作为一种优选的实施方式,步骤S3中的发酵条件为30℃,200rpm,发酵培养48h。
作为一种优选的实施方式,步骤S1中酿酒废弃物酸水解的条件为盐酸终浓度为6.0~7.0mol/L,水解温度为120~130℃,水解时间为10~12h。
作为一种优选的实施方式,板框压滤机过滤固体颗粒时的压力为0.3~1.0Mpa。
作为一种优选的实施方式,步骤S2中发酵种子液的制备包括以下步骤:先将嗜盐球形赖氨酸芽孢杆菌(Lysinibacillus sphaericus)LD-LS-156在LB培养基中培养获得一级种子液,将一级种子液按2~5%的接种量接种至二级培养基中,在25~35℃,120~220rpm培养12~24h,即得发酵种子液。

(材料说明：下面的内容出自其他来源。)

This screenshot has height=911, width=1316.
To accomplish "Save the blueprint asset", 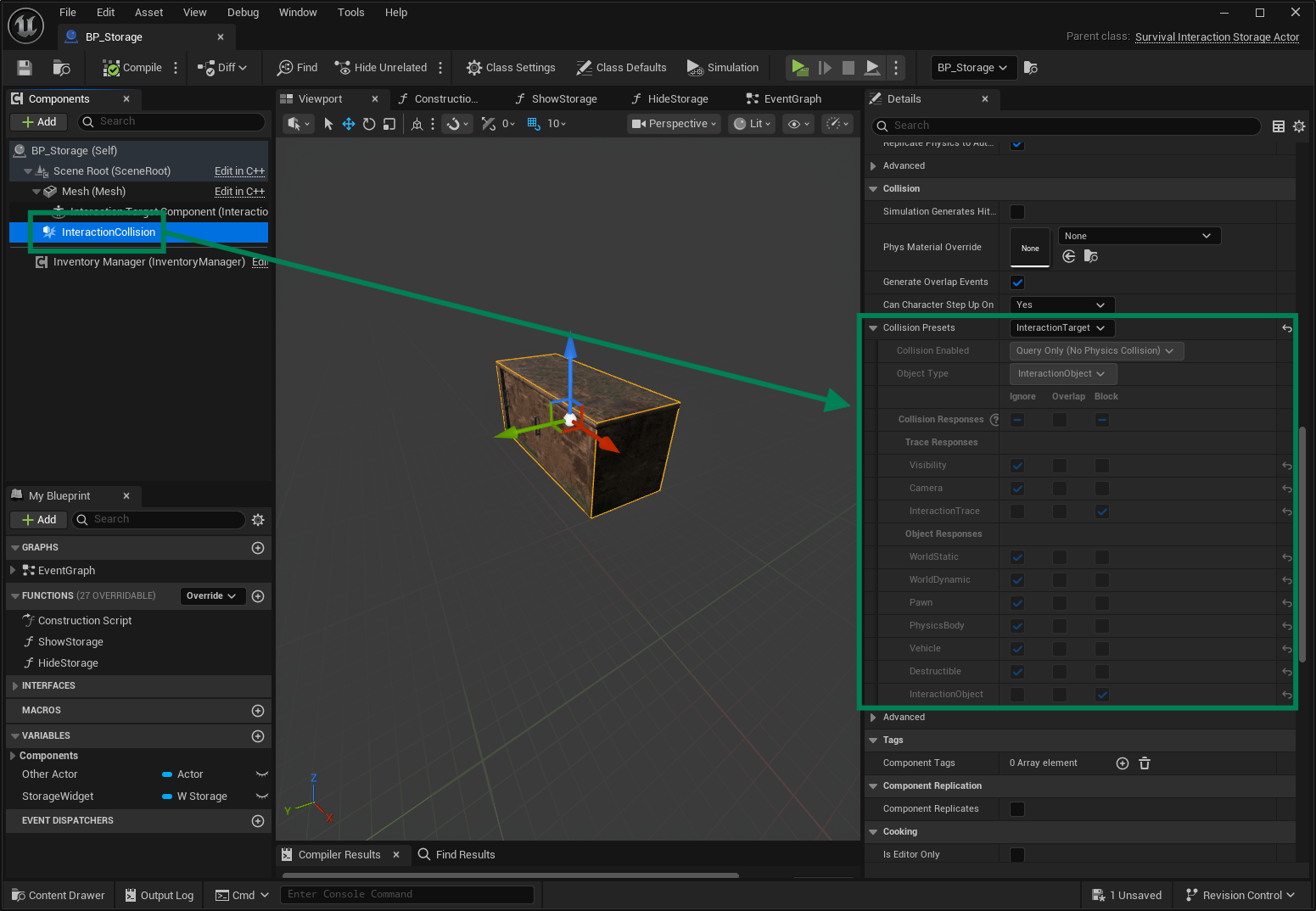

作为一种优选的实施方式,所述二级培养基的成分为:糖蜜20~50g/L、柠檬酸钠20~50g/L、尿素5~20g/L、氯化钠20~100g/L、磷酸二氢钾0.5~3g/L、硫酸镁0.1~0.5g/L。
作为一种优选的实施方式,步骤S4中酸解的条件为pH为3.5,温度为85℃,处理时间为4h。
作为一种优选的实施方式,所述酿酒废弃物选自白酒酿酒废弃物,包括但不限于固体酒糟、黄水、窖底液。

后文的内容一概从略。